The last six matches have seen that positive outlook crumble down, as the Lions haven't won since that early April evening against Portland and have managed just three points from those six games.

While City’s scoring average has dropped over the six-match run, the most glaring difference has been on the defensive end of the pitch. Through four matches Orlando was averaging 1.0 goal per game allowed, but that number has doubled over the last month and a half to an even 2.0 conceded per match. Considering some of the heroic saves that goalkeeper Joe Bendik has been pulling off on a weekly basis, the Lions are fortunate that that figure hasn’t ballooned more.

Because of their early season average, the Lions trail New York Red Bulls and New England in goals against, and are level with the likes of Montreal and NYCFC, who have also allowed opponents to find the net 16 times. Orlando has played at least one fewer game than all of those clubs, however, and trail all of them in the Eastern Conference table at present with the exception of Red Bulls, and even they have crept up to OCSC in the standings despite claiming just three points from their first seven games this season.

That Red Bulls side lit up Orlando City on April 24 for 26 shots, and if not for some of the aforementioned Bendik stops and some near misses, NYRB could have reasonably put five or six goals in the net instead of the three they managed. Likewise, Sporting Kansas City somehow only put two shots home last weekend despite launching 34 (!) on the afternoon, with Bendik once again making some big saves and helping to keep the score line from getting out of hand.

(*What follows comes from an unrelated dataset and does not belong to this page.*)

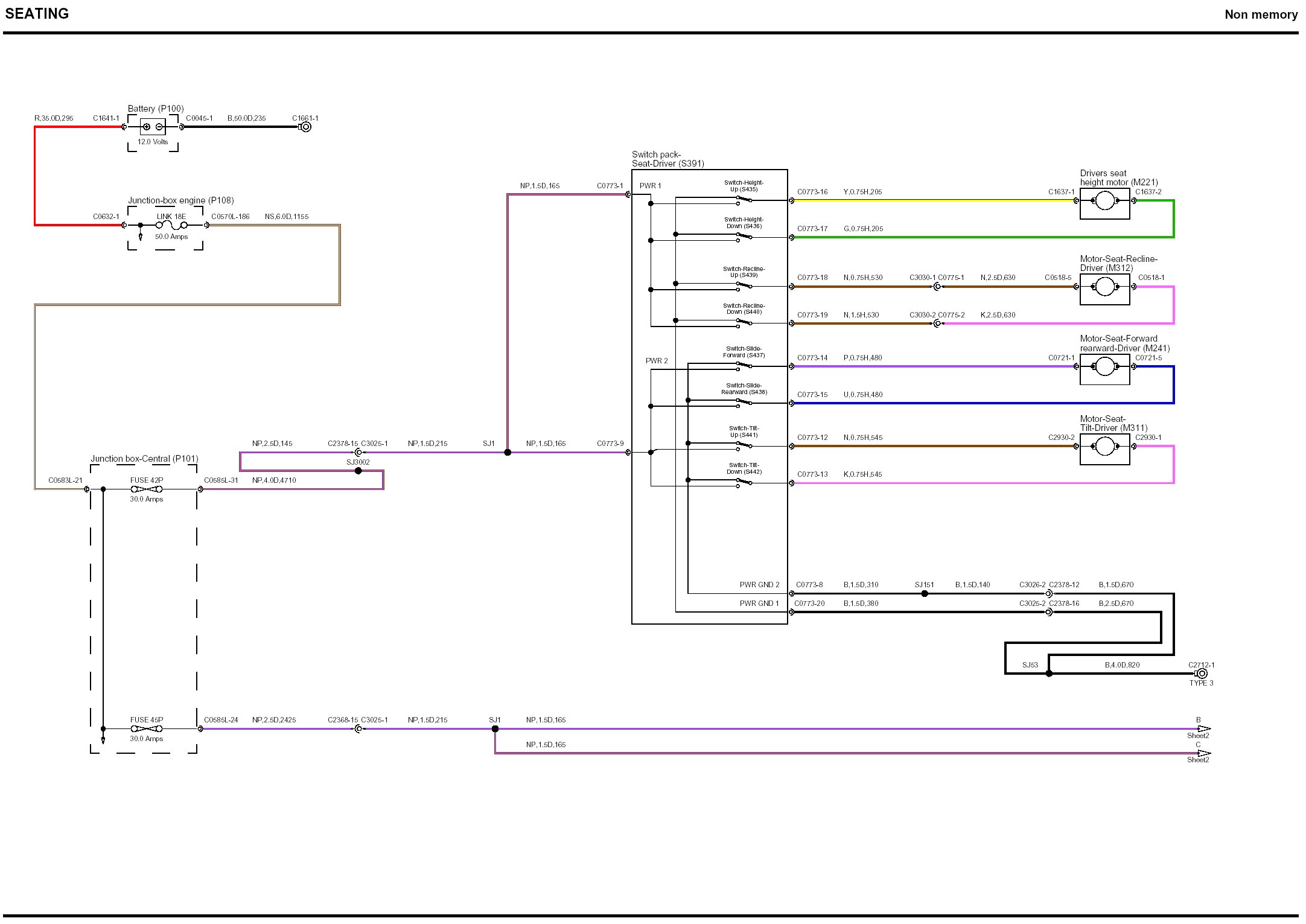Screen dimensions: 1306x924
Task: Follow the C Sheet2 reference arrow
Action: coord(1203,753)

Considering that the goals against average could, and probably should be greater with this recent run of form, the loss of Darwin Cerén to an ankle injury becomes even more of a concern. Yesterday, our Logan F. Oliver touched on how teams have been exploiting the flanks as a way to circumvent City’s two central midfielders in Cerén and Cristian Higuita, and it’s fair to wonder if things will open up even more now without one of those two in front of the center backs.

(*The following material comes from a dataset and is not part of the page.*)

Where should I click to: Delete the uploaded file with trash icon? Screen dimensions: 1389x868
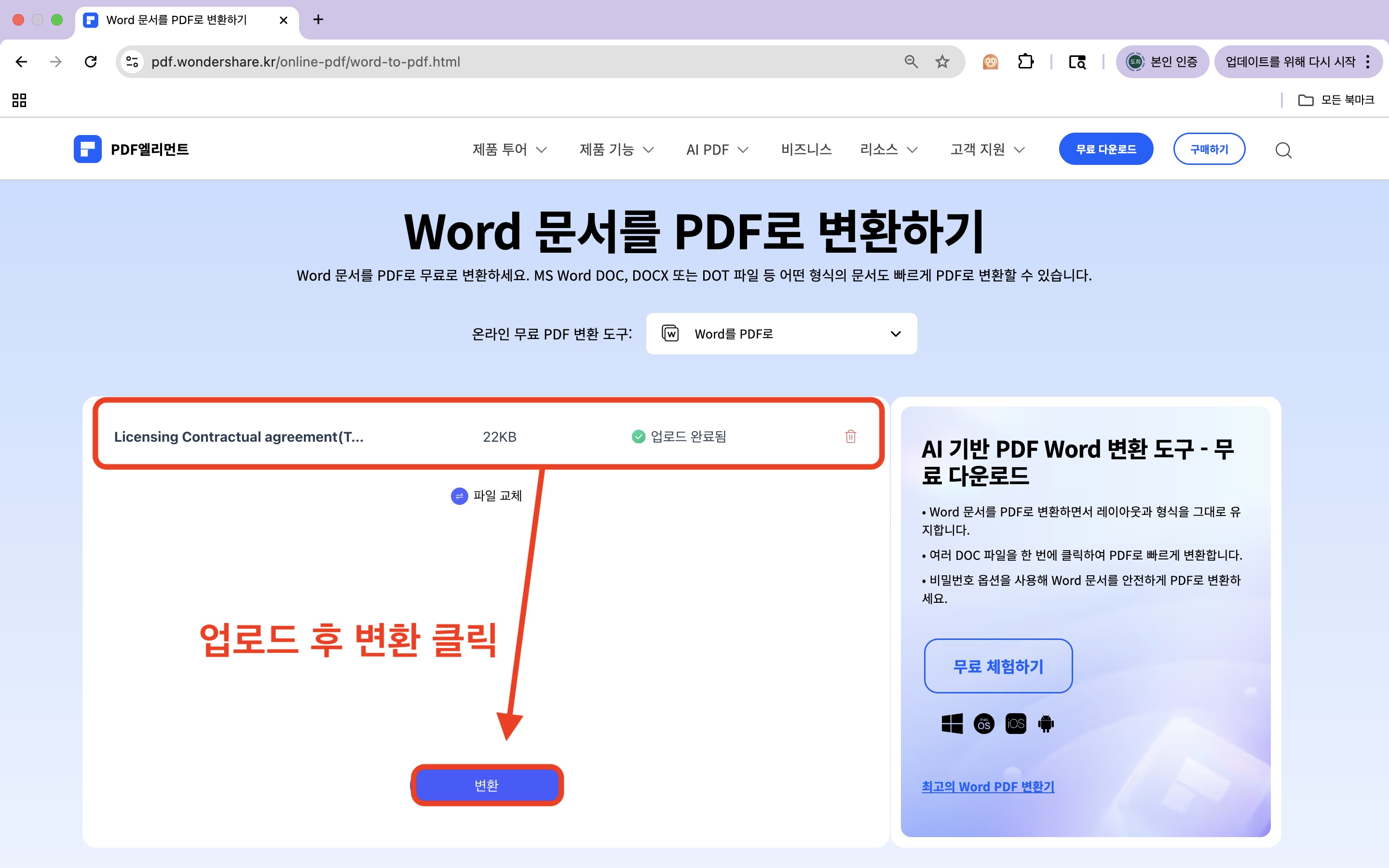[850, 436]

Things won’t get much easier with the East-leading Impact coming to town this weekend, but one bit of good fortune is that there won’t be any Didier Drogba this weekend thanks to some combination of a hip injury and an aversion to artificial turf. But the leaky defense currently has Orlando City on pace to finish near the bottom of the league in goals allowed come season’s end, which was certainly not where the Lions, or their fans, hoped to be at this point in Year 2 of MLS.